#### DATASET ROWS ####

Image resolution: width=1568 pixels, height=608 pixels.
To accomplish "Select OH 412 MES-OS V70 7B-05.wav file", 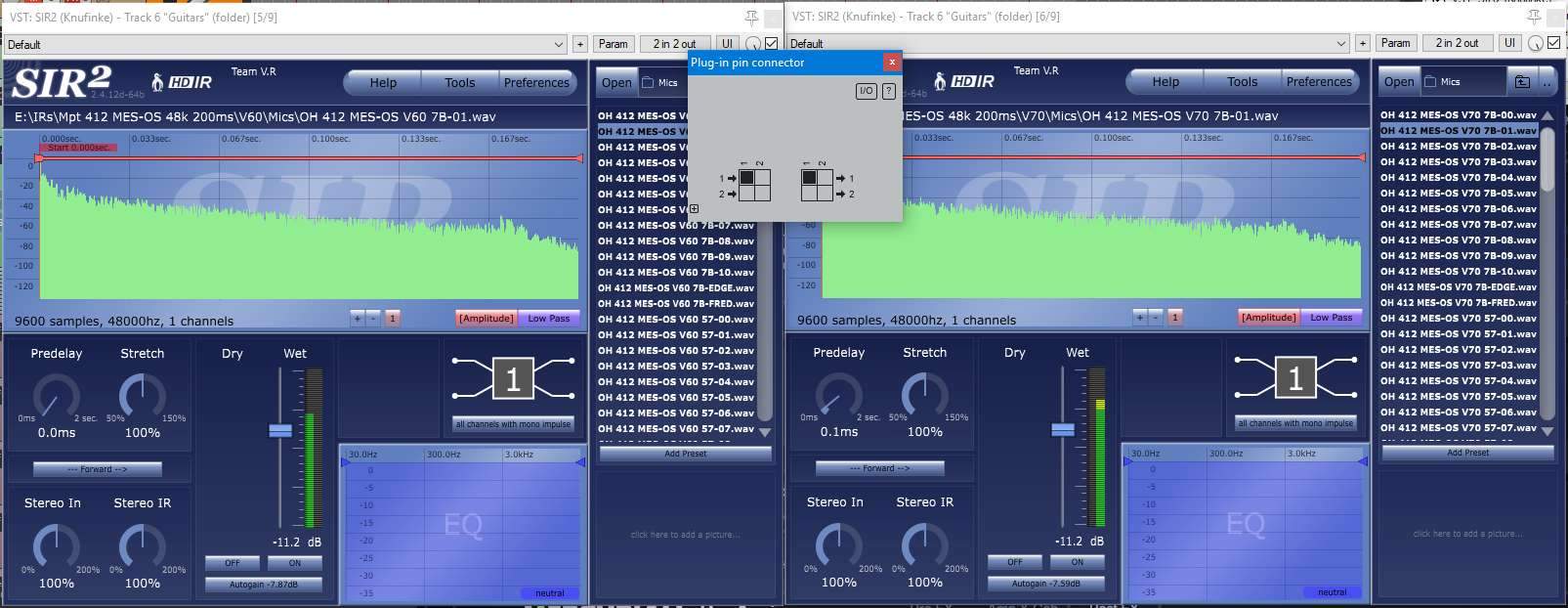I will [x=1458, y=194].
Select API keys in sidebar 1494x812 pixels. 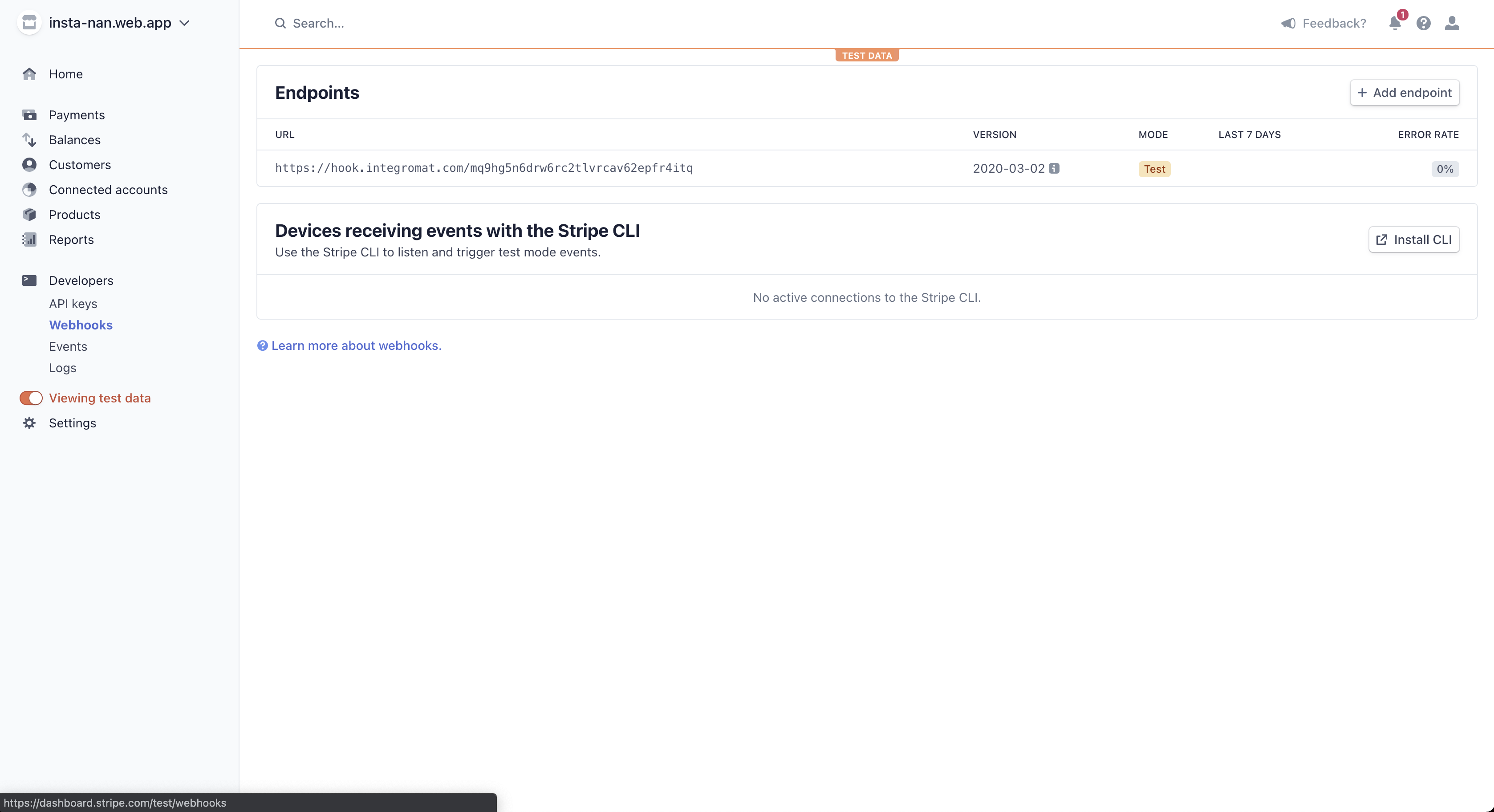coord(73,304)
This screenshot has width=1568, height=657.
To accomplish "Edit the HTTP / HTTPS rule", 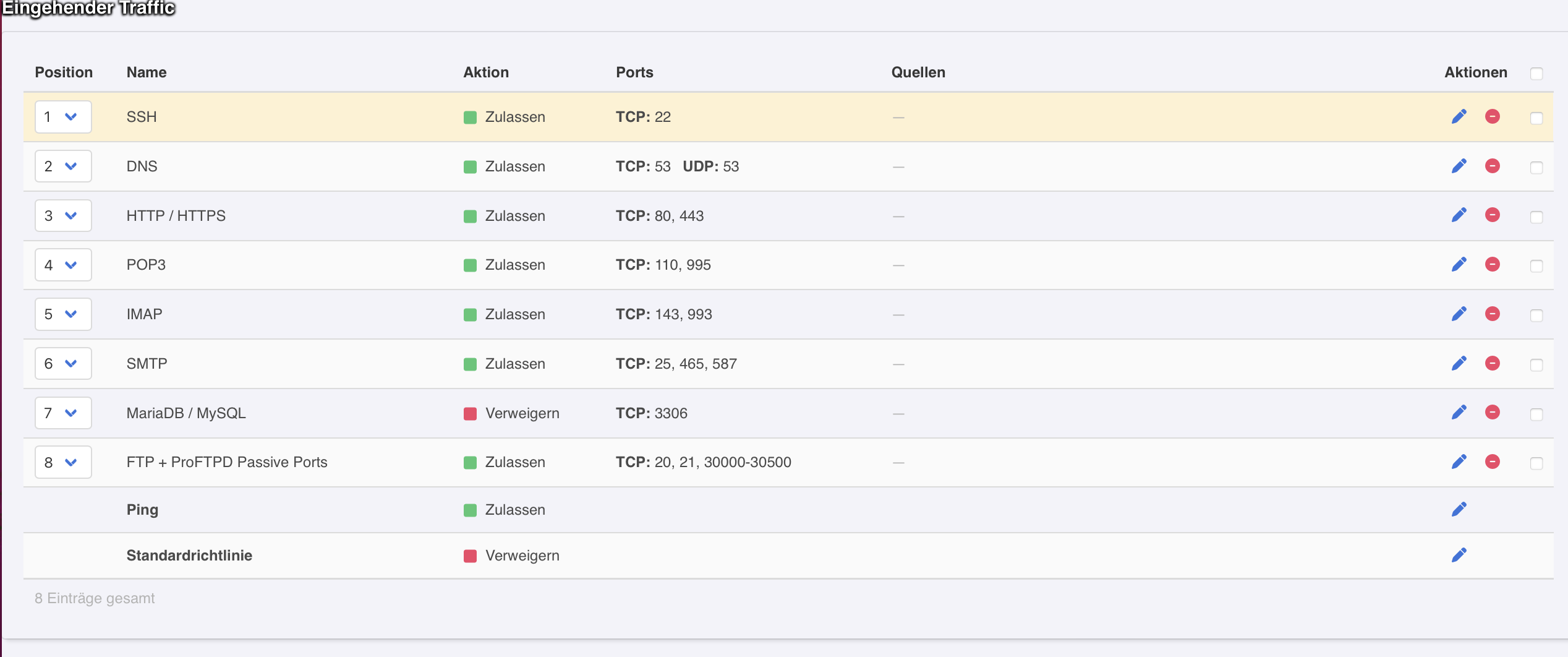I will tap(1459, 215).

####

[OBJECTIVE]
Gather each line above that contains the string "width". Case counts.

[RIGHT ANSWER]
Image resolution: width=1568 pixels, height=608 pixels.
This screenshot has width=1568, height=657.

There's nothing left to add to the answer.